Critics of blue laws have long argued that they benefit only those individuals who attend religious services on Sunday, not the community at large or creation more broadly. But secular labor unions fought for Sunday closures as a way of guaranteeing time off for weary workers, whether or not they avail themselves of religious services on that day or any other, reasoning partly that a day or set of days must be chosen, not as a means of promoting religion but to insure rest from work. Such activists did not see themselves as advocates for a particular religion or enemies of any other, only as protectors of workers from economic exploitation.
Concerns about exclusivism, although reasonable in a society that values pluralism, have made people afraid to champion a common day of rest, even though, originally, in Mosaic law, the Sabbath was intended to be shared by all, regardless of their religious practice. That day was set apart not only for the Jewish people; in Deuteronomy, it is written: “Six days you shall labor and do all your work; but the seventh day is a sabbath to the Lord your God; in it you shall not do any work, you, or your son, or your daughter, or your manservant, or your maidservant, or your ox, or your ass, or any of your cattle, or the sojourner who is within your gates, that your manservant and your maidservant may rest as well as you.”

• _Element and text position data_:
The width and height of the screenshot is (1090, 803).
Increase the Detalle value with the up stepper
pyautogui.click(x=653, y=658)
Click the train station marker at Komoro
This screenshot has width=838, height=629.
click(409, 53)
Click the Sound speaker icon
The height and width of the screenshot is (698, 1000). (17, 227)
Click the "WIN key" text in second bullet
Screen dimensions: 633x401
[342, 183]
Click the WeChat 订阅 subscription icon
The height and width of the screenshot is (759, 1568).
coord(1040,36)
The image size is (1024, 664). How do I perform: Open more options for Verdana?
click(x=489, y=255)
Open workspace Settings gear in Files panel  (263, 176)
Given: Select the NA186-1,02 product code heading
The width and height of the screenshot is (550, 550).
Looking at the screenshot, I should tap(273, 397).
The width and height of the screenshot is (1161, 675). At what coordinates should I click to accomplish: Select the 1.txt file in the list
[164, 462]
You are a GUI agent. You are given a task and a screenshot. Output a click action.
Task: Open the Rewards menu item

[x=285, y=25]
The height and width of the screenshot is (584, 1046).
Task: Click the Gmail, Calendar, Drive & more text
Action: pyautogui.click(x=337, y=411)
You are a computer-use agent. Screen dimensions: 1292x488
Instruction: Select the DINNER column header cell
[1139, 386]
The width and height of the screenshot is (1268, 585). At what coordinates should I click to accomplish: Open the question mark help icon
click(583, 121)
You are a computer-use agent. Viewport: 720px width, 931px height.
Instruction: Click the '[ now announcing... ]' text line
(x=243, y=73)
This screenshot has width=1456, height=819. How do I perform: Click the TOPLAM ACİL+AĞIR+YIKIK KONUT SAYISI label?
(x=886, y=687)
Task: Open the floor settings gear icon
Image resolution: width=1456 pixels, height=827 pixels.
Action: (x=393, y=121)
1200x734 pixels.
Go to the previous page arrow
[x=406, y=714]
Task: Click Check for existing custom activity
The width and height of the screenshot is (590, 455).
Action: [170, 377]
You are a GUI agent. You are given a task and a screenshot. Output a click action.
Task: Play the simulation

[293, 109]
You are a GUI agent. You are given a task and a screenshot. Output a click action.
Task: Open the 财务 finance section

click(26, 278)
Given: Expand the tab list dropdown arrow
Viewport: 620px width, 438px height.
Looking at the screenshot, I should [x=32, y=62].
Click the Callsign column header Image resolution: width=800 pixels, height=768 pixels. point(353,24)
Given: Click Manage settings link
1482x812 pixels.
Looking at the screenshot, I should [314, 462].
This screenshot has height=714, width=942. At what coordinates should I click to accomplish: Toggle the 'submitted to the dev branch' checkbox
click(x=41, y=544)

• _SHORT PROBLEM_: Continue the passage on blue laws and a common day of rest from the point where it stops.

• _OUTPUT_:
This litany includes the usual suspects—you and your children—but also many more: your servants, your ox and your ass, even the strangers in your midst. Everyone is owed a Sabbath, not just those who worship your way; the Sabbath is not only for you and yours but for all. “There’s not a single instance that I can find anywhere in Scripture where God gives Sabbath to an individual,” Nathan Stucky, a professor at the Princeton Theological Seminary, says in the documentary. “It’s always to the community. It’s to the whole creation. It’s to the gathering of God’s people. Sabbath in all its fullness is an exercise of a community.”
We understand this necessity from our own experience: the only effective truce is a collective one. Thus unplugging works best if everyone in your household or office unplugs, and holidays are most holiday-ish when as much of our society as possible is allowed to observe them, when the markets and the banks and the post offices close and all the rest of the busy commercial world does its best to accept that most commerce can wait. Pluralistic commitments have provided cover for economic pressures, when, instead of arguing for a different day of rest, we more often accept there can be no rest, no forgoing revenue or losing business; opposition to the Sabbath is often cloaked in secularism but motivated by greed.